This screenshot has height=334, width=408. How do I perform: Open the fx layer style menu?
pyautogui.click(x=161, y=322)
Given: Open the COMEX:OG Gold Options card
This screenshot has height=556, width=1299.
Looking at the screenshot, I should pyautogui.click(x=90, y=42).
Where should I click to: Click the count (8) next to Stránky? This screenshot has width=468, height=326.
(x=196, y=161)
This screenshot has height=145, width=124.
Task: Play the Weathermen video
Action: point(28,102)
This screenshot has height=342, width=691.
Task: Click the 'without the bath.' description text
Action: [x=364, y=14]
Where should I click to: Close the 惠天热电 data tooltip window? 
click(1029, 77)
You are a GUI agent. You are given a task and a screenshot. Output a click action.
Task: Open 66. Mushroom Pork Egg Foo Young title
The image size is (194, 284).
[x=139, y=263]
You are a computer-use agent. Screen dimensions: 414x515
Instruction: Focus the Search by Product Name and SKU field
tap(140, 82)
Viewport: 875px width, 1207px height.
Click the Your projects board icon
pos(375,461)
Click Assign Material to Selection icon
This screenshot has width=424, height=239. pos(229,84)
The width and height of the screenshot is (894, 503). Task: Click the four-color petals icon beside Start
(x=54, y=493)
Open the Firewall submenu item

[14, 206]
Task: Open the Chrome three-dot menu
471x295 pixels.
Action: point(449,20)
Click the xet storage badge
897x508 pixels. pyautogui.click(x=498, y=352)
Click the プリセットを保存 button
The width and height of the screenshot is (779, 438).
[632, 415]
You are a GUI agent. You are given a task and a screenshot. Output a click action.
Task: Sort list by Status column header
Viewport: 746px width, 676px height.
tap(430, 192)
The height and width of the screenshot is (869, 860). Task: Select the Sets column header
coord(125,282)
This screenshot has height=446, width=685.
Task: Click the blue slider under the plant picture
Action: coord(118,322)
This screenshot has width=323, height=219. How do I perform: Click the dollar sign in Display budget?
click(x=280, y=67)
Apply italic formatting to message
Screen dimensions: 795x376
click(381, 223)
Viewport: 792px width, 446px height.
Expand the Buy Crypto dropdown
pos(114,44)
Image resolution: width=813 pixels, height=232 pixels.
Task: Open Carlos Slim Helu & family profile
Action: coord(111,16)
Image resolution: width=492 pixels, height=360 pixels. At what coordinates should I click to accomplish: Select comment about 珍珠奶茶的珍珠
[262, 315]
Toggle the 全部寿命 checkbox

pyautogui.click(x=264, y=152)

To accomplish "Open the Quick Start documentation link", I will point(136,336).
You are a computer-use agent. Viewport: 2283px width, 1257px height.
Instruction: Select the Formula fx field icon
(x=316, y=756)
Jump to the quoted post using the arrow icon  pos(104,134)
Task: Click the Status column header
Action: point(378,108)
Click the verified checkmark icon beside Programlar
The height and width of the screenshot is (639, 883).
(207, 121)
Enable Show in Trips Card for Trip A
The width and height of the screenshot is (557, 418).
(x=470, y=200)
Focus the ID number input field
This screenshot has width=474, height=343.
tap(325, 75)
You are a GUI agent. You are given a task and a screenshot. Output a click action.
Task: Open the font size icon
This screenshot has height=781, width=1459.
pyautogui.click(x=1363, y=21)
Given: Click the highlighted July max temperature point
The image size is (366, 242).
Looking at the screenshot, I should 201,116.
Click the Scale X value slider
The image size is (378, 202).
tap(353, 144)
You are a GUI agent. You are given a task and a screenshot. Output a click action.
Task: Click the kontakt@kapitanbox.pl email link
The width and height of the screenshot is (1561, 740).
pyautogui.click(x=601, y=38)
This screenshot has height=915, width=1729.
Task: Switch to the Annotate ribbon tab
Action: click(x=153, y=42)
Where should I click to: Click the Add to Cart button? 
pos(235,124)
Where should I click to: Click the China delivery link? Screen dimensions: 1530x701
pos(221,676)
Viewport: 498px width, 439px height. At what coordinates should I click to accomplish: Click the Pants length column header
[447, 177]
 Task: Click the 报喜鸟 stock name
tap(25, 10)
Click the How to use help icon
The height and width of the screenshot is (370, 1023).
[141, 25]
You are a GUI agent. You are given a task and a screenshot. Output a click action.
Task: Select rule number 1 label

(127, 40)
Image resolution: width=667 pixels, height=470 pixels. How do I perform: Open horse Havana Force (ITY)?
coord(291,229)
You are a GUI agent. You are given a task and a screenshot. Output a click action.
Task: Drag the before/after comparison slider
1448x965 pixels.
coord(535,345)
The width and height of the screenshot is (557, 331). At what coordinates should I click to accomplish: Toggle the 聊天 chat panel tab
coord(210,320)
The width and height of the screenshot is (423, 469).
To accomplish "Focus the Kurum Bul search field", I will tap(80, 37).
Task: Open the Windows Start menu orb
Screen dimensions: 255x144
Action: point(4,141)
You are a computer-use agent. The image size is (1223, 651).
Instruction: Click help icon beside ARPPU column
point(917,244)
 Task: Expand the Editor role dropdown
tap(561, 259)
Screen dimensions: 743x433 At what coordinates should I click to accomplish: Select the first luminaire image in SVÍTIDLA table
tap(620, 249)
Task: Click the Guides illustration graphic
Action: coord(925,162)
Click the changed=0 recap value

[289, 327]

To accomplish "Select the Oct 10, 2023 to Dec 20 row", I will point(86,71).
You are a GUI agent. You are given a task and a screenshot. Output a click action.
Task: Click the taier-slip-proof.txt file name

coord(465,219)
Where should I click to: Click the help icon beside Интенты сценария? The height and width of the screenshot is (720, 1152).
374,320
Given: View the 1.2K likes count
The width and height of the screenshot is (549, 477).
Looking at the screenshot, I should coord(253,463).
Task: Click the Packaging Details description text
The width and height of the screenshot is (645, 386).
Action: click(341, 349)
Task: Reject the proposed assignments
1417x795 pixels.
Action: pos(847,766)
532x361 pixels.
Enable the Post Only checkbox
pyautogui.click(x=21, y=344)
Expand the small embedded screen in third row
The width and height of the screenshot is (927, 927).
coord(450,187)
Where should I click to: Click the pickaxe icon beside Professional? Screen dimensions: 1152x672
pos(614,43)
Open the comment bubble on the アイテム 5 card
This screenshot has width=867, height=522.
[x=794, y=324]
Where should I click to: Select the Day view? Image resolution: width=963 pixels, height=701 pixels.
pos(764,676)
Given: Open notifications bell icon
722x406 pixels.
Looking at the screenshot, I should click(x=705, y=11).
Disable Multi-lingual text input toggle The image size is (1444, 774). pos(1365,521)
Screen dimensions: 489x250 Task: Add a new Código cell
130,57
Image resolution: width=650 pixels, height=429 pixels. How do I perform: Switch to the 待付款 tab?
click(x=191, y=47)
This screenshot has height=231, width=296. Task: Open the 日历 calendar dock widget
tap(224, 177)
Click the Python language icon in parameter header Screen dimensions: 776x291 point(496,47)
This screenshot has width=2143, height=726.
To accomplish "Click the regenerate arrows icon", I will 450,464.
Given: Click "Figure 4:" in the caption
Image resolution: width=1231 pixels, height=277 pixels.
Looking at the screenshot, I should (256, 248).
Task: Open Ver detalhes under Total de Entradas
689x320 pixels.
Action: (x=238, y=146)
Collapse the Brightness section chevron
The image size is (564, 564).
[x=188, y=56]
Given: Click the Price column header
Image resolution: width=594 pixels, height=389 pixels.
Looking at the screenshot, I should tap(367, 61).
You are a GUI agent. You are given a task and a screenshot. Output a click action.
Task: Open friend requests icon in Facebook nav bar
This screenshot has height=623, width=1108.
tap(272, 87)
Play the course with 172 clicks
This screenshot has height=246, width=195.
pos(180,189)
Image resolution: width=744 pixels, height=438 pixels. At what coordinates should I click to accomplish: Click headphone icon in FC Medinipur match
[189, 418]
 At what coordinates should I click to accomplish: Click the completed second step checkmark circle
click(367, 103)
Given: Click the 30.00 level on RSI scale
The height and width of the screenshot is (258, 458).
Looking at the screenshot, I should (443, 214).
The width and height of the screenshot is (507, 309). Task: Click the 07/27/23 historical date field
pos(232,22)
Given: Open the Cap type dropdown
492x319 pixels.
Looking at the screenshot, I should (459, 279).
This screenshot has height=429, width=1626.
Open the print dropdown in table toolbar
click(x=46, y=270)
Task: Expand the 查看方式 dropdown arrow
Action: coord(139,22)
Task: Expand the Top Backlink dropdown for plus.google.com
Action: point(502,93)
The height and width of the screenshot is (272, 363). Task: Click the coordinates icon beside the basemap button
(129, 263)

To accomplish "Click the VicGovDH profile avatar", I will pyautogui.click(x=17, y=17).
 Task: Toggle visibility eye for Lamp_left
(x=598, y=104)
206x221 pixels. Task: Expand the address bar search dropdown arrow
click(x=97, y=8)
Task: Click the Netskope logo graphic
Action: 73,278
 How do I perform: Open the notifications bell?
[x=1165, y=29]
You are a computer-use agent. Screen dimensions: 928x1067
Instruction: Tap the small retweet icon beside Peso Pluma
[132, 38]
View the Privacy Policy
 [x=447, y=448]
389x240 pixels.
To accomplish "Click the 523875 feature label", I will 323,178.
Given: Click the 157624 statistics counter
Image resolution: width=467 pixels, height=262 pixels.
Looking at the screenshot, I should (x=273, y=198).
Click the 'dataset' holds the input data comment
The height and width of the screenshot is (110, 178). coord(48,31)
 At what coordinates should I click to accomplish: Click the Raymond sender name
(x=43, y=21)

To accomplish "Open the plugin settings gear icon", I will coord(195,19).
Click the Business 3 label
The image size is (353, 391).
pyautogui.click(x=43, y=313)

● ● ● ● ●

Instructions for the task:
Copy out, exactly and alone, the lines of the entries above between the ones holding "Image resolution: width=744" and "This screenshot has height=429, width=1626.", inclusive.

Answer to the problem:
Image resolution: width=744 pixels, height=438 pixels. At what coordinates should I click to accomplish: Click headphone icon in FC Medinipur match
[189, 418]
 At what coordinates should I click to accomplish: Click the completed second step checkmark circle
click(367, 103)
Given: Click the 30.00 level on RSI scale
The height and width of the screenshot is (258, 458).
Looking at the screenshot, I should (443, 214).
The width and height of the screenshot is (507, 309). Task: Click the 07/27/23 historical date field
pos(232,22)
Given: Open the Cap type dropdown
492x319 pixels.
Looking at the screenshot, I should (459, 279).
This screenshot has height=429, width=1626.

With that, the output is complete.